ROBERT J. KRINER, JR . is a Partner in the Firm's Wilmington, Delaware office. He is admitted to practice before the Supreme Court of Delaware and the United States District Court for the District of Delaware. Mr. Kriner is a 1983 graduate of the University of Delaware with a degree in chemistry, and a 1988 graduate of the Delaware Law School of Widener University, where he was managing editor of The Delaware Journal of Corporate Law. From 1988 to 1989, Mr. Kriner served as law clerk to the Honorable James L. Latchum, Senior Judge of the United States District Court for the District of Delaware. Following his clerkship and until joining the Firm, Mr. Kriner was an associate with a major Wilmington, Delaware law firm, practicing in the areas of corporate and general litigation.

Mr. Kriner’s practice focuses primarily on business litigation on behalf of investors. Mr. Kriner has prosecuted actions, including class and derivative actions, on behalf of stockholders, limited partners and other investors with claims relating to mergers and acquisitions, hostile acquisition proposals, the enforcement of fiduciary duties, the election of directors, and the enforcement of statutory rights of investors such as the right to inspect books and records. Mr. Kriner prosecuted the Home Shopping Network, McKesson and Moffett matters along with Partner Pamela Tikellis. In addition, Mr. Kriner represented holders of Series B stock of Litton Industries in Myers and Koehler v. Litton Industries, Inc., et al., C.A. No. 18947-NC in connection with the short form merger cash out of the Series B stock in 2001. The short form merger price was $35 per share. Mr. Kriner negotiated a settlement of the claims which provided an additional $1.84 per share to the Series B holders.

Mr. Kriner also was on the trial team in Gelfman, et al. v. Weeden Investors, L.P., et al., C.A. No. 18519-NC, which was tried in the Delaware Court of Chancery and resulted in a judgment in favor of the limited partners represented by Mr. Kriner. In Weeden, the limited partners represented by Mr. Kriner asserted that dilution and a cash out of their interests at a book value of $4.20 per Unit was unfair and in violation of the Partnership Agreement and the General Partner’s fiduciary duties. After trial, the Court agreed, concluding the value of the interests was $20.92 per Unit, 4.98 times that paid on the cash out plan, and awarded damages to the limited partners.

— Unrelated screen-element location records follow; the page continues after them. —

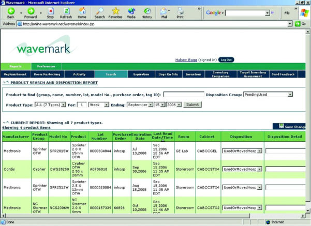Click the Back arrow in browser toolbar
311x226 pixels.
(x=11, y=11)
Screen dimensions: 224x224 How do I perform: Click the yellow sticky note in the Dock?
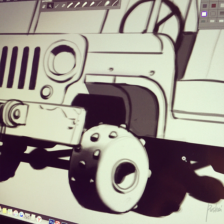[4, 210]
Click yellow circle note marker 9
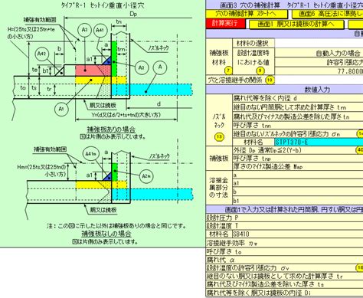The height and width of the screenshot is (298, 363). [260, 70]
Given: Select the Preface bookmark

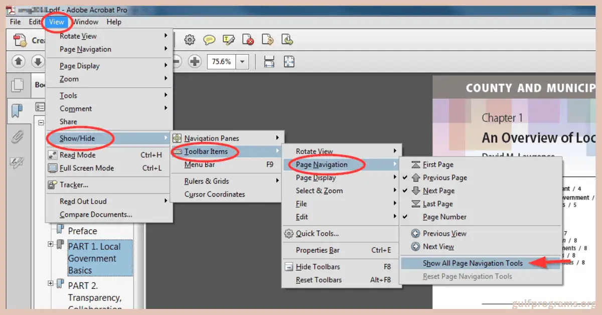Looking at the screenshot, I should [x=82, y=231].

Mr. Kriner represented the public limited partners in I.G. Holdings, Inc., et al. v. Hallwood Realty LLC, et al., C.A. No. 20283-NC, in an action challenging the defensive response of the General Partner of Hallwood Partners LP to a premium tender offer by an affiliate of Carl Icahn in 2003. Mr. Kriner led the litigation on behalf of the public limited partners through expedited injunction proceedings and an expedited trial which led to the General Partner’s agreement to auction and sell the Partnership. The sale of the Partnership resulted in a per unit price of $136.70 to the limited partners, as compared to the trading range for the Units of $60 - $80 prior to the litigation.

Recently, Mr. Kriner was one of the co-lead counsel in actions brought on behalf of the public stockholders of Chiron Corporation challenging the buyout of Chiron by its 42% parent, Novartis AG. Novartis initially proposed a buyout at $40 per share and thereafter entered into a merger agreement to acquire Chiron for $45 per share. Mr. Kriner and his co-counsel moved preliminarily to enjoin the merger pending a proper process to maximize value and full disclosure to the stockholders. After completion of briefing on the injunction motion, an agreement in principle was reached for a settlement of this litigation which includes, among other things, an increase in the merger price to $48 per share, or an aggregate increase of over $330 million for the public stockholders.

Mr. Kriner was plaintiff’s counsel in an action on behalf of the public unit holders of Northern Border Partners, L.P and on behalf of that Partnership, alleging breaches of the partnership agreement and breaches of fiduciary duties against the general partners of the Partnership and certain affiliates. The claims arose in connection with a transaction in which, among other things, the Partnership acquired assets of ONEOK, Inc., the indirect majority owner of the general partners. The Partnership paid cash and newly created “Class B” Units for the assets. The Class B Units included provisions that would provide premium distributions to ONEOK in the event the public unit holders did not vote to grant ONEOK certain rights. Pursuant to an agreement to settle the claims, the economic terms of the Class B Units were substantially reduced to the Partnership’s and Class’ benefit. The Settlement also secured provisions requiring approval of the nonaffiliated unit holders of any amendments to the independence provisions of the Audit and Conflict Committees.

Mr. Kriner represented a Delaware corporation and its public shareholders in a class and derivative action alleging, among other things, that members of the board of directors of Randall Bearings, Inc. breached their fiduciary duties to the company and its stockholders and committed corporate waste in connection with an executive stock incentive plan which transferred approximately 30% of the company’s outstanding stock (200,000 shares) to 3 executive directors for a total cost of $200. In an opinion dated January 23, 2007, the Delaware Court of Chancery upheld all claims against the directors. Sample v. Morgan, 914 A.2d 647 (Del. Ch. 2007). In a subsequent opinion, the Court denied a motion to dismiss claims against company’s outside lawyer and his law firm. Sample v. Morgan, 2007 Del. Ch. LEXIS 166 (Nov. 27, 2007). On May 27, 2008, the parties agreed to the terms of a settlement of the claims which included rescission and cancellation of the executive stock incentive plan, return to the company of all 200,000 shares granted to the Defendant executives, $2.45 million in cash plus wide-ranging prospective governance provisions relating to future stockholder voting and any future executive incentive plans. The settlement was approved by the Court on August 5, 2008.

Mr. Kriner is an associate member of the Board of Bar Examiners of the Supreme Court of the State of Delaware.

In 2007 and 2008, Law & Politics named Mr. Kriner a Delaware Super Lawyer. Super Lawyers are the top 5 percent of attorneys in Delaware, as chosen by their peers and through the independent research of Law & Politics.